### [Data provided]
··········

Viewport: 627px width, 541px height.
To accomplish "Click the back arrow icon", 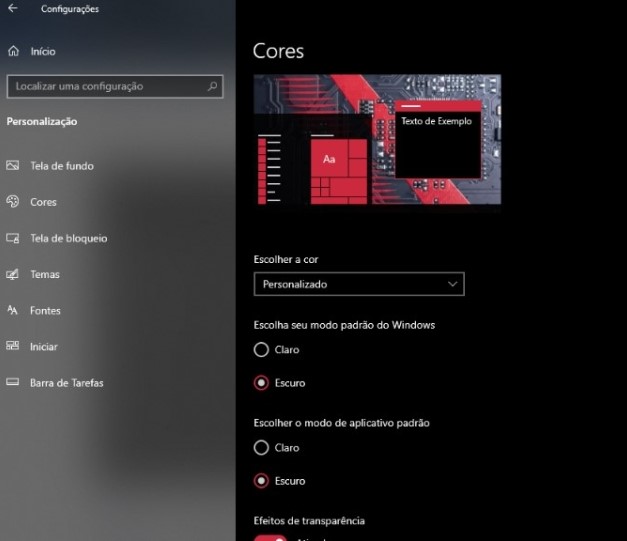I will pyautogui.click(x=13, y=9).
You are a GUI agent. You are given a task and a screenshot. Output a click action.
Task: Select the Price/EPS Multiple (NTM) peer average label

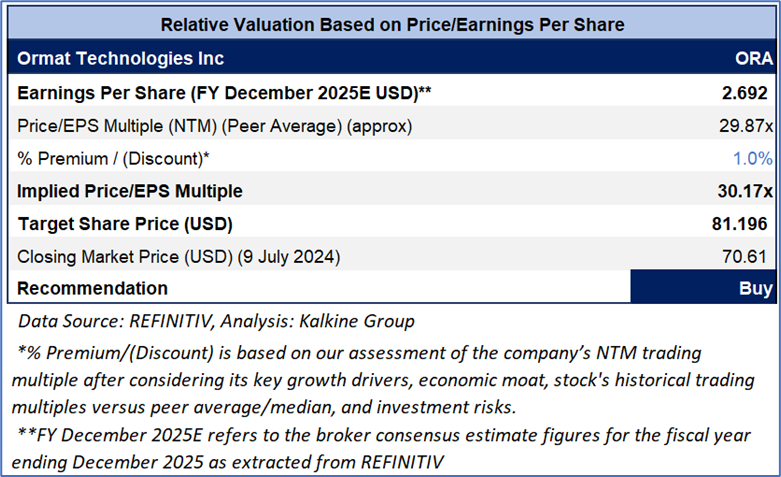point(214,126)
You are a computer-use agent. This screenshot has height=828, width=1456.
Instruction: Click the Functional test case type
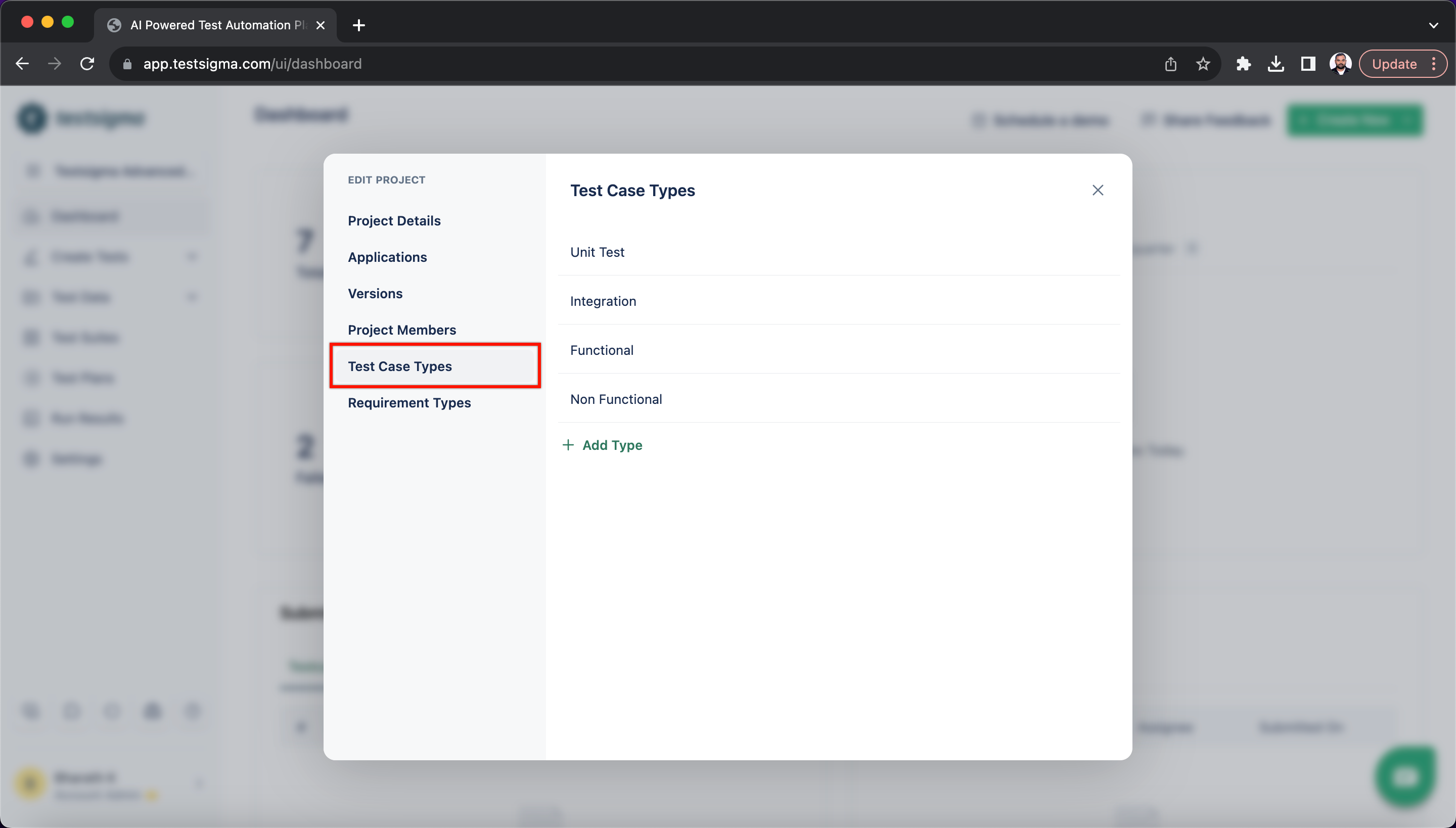click(602, 349)
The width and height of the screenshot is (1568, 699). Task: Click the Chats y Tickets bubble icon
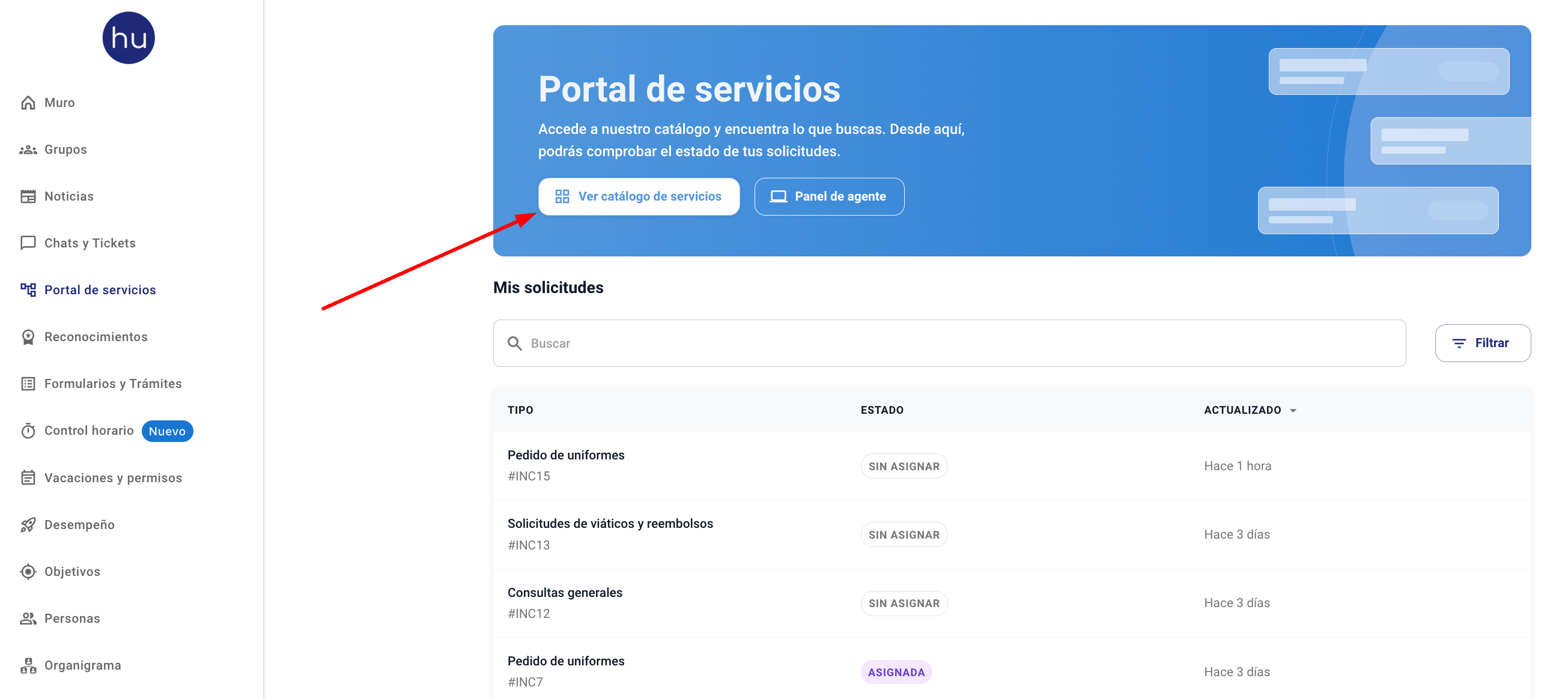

··········

### [Problem requirements]
Can you return, word for word, every line of the entries from the line with "You are a computer-use" up to and including the last line of the entries, with the pictures left out?

### [Task result]
You are a computer-use agent. This screenshot has height=828, width=1456.
Instruction: Click the Functional test case type
click(602, 349)
The width and height of the screenshot is (1568, 699). Task: Click the Chats y Tickets bubble icon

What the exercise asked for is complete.